Дядюшка, Сергей Сидорович, тоже сухенький старичок, был холостяком, но до последних дней считал себя неотразимым для женщин. Жил он в своей комнате отдельно, но ходил через общую кухню. Когда же у него с сестрой или племянником происходили ссоры и они некоторое время не разговаривали, то он лазал в свою комнату через окно. В саду у него был свой уголок с железным навесом на шестах и плитой, на которой он готовил. Можно было нередко наблюдать такую картину: на плите в кастрюлях чего-то варится, а рядом на бревнышке сидит Сергей Сидорович и играет на гармошке.

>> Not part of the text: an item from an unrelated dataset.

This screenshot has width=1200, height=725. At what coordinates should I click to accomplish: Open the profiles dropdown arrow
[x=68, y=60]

Интересные, а порой странные взгляды бытовали в этой семье, например, долгое время они жили без электричества, утверждая, что с керосиновой лампой уютнее. Бывало, когда подходишь к дому в тёмное время, то их сторона, как необитаемая, погружена в темноту, хотя в остальной части дома везде электричество было проведено. Лишь лет за пять до войны папа и дядя Ваня в их квартире сделали проводку и тогда они согласились, что с электричеством удобнее.

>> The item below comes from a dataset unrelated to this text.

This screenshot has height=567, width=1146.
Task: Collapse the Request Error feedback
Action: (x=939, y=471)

Могила Георгия Ивановича Нечаева на Павловском городском кладбище. Современное фото
Была ещё одна интересная особенность жизни семьи Нечаевых... Дело в том, что, как я уже писал, мимо их дома проходила Садовая улица, которая продолжалась дорогой на Фёдоровское, Ям-Ижору, Аннолово и многие другие деревни, находившиеся к югу от Павловска. Теперь большинства этих деревень нет, а те, что остались, уменьшились раза в два-три. В большинстве малых деревень жили финны, или, как их здесь называли, чухонцы, а в больших - русские. Эти крестьяне были основными поставщиками сельхозпродуктов на рынки Павловска, Детского Села и Ленинграда. Тогда рынки ломились от продуктов. И вот с самого раннего утра начинала двигаться по дороге вереница крестьянских телег с продуктами, запряжённых лошадьми. Вечером всё повторялось в обратном порядке... Напротив дома, где жили Нечаевы, у дороги со стороны парка была водопроводная колонка, где жители брали воду. Здесь же проезжающие поили лошадей, изнурённых дальней дорогой. Когда-то кто-то, не имевший для этой цели ведра, попросил его у Татьяны Сидоровны, она его дала... Вскоре многие крестьяне знали о том, что здесь можно получить ведро... Кто-то когда-то отблагодарил за любезность хозяев, дав им полено дров. С этого времени так и повелось - вы нам ведро, мы вам полено. Со временем ведро перестали выдавать и забирать после водопоя, оно просто всегда стояло в саду у калитки. Никто не требовал обязательной платы дровами, всё шло почти без вмешательства хозяев. Если не было полена, брали ведро так, но никогда мне не приходилось слышать о пропаже ведра, такова была честность крестьян. Такая практика продолжалась и после смерти Татьяны Сидоровны, вплоть до самой войны.